Understanding crypto market trends is absolutely essential for successful trading. There is an old trader’s saying stating that “the trend is your friend” and this holds true for crypto markets as well as any.
To put it simply – the trend is the way the market is moving in a certain time-frame. However, markets don’t usually move in straight lines. They move in zigzags, in waves of peaks and bottoms.
The direction of these peaks and bottoms is what defines a trend. When a series of successively higher or lower bottoms is formed on a certain cryptocurrency, we can say that a trend is forming.
Three types of crypto market trends
There are three types of trends. The first two are obvious – an uptrend and a downtrend. However, the third one is called sideways. Some also call it a trendless trend.
It is important to note that most technical analysis tools work best in either uptrends or downtrends. They are much less reliable in a sideways trading environment. Such trading situations can be very dangerous for your bankroll. Staying out of a sideways markets is often the best idea.
Time-frames of crypto market trends
The crucial thing for understanding and assessing crypto market trends are the time frames. As mentioned, trends consist of smaller waves of tops and bottoms. But if one would look even closer, these smaller waves also have sub-waves. There is thus as many trends as time frames. However, we can categorize them as major, intermediate and near term trends.
In crypto, market cycles are much faster than in traditional markets. There, trends can last for years or even decades. In crypto, on the other hand, you can describe a major trend as only lasting a couple of months.
It is thus hard to say what a market trend is for a certain cryptocurrency. It all depends on the time frame. If you do day trading, think twice when trying to counter trade the intermediate or major trends. However, if you go for long-term trades, do not heed smaller time frame movements.
Nevertheless, movements on smaller time frames can get very important. This is when successive tops or bottom get violated. When a series of successively higher lows or higher highs gets broken, a trend reversal may be taking place.

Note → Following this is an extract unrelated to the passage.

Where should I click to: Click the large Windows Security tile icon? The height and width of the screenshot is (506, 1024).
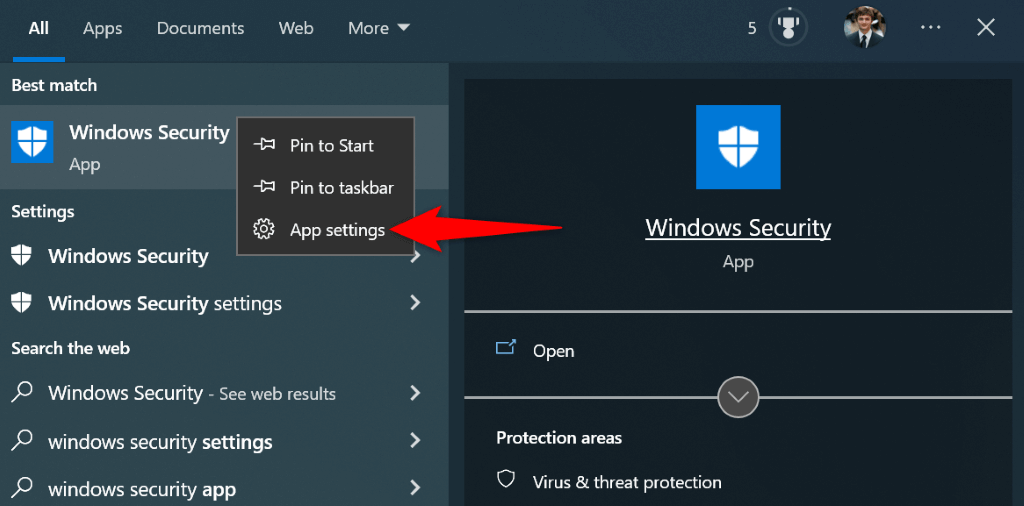pos(738,147)
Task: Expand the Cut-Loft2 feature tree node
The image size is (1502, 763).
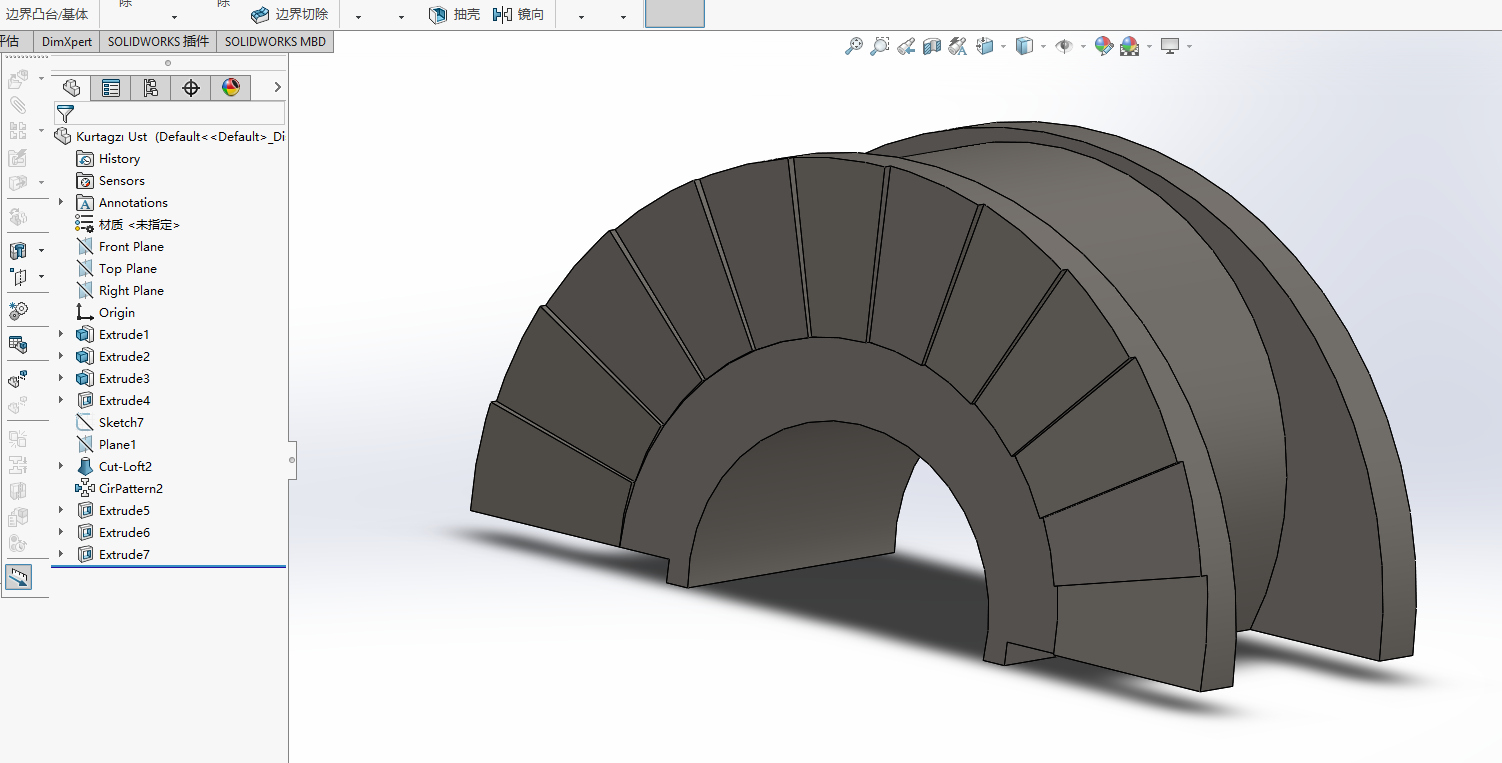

So, when the price of a certain cryptocurrency falls below the previous low in an uptrend (or makes a higher high in a downtrend), this invalidates a trend. Until new data comes in, you can’t be sure if there is a new trend forming or if we’re heading into trendless territory. It may even turn out that it was only an anomaly and that the trend will continue.
Using Heikin Ashi candles to spot reversals in crypto market trends
Heikin Ashi candles are a great and powerful tool to determine the trend of the market. Their structure is somewhat complicated so let’s keep things simple. Only when Heikin Ashi candles start turning green can we start thinking of safely longing bitcoin. Pay attention to the red doji stars, they are the first harbingers of a possible trend reversal.
You can choose the Heikin Ashi candles on Tradingview or Coinigy (both further described here) if you click on the candle icon in the upper left corner.
Always trade in the direction of the trend
When entering trades, it is very important to discern the trends in different time frames. You can choose appropriate targets, stop-losses, important price zones and so on. If there would be one rule for trading cryptocurrency, it would be the following: keep your trades inside the major or at least intermediate trades. If you counter trade them, your chances for successful short-term trades will be much lower.
As they say, THE TREND IS YOUR FRIEND.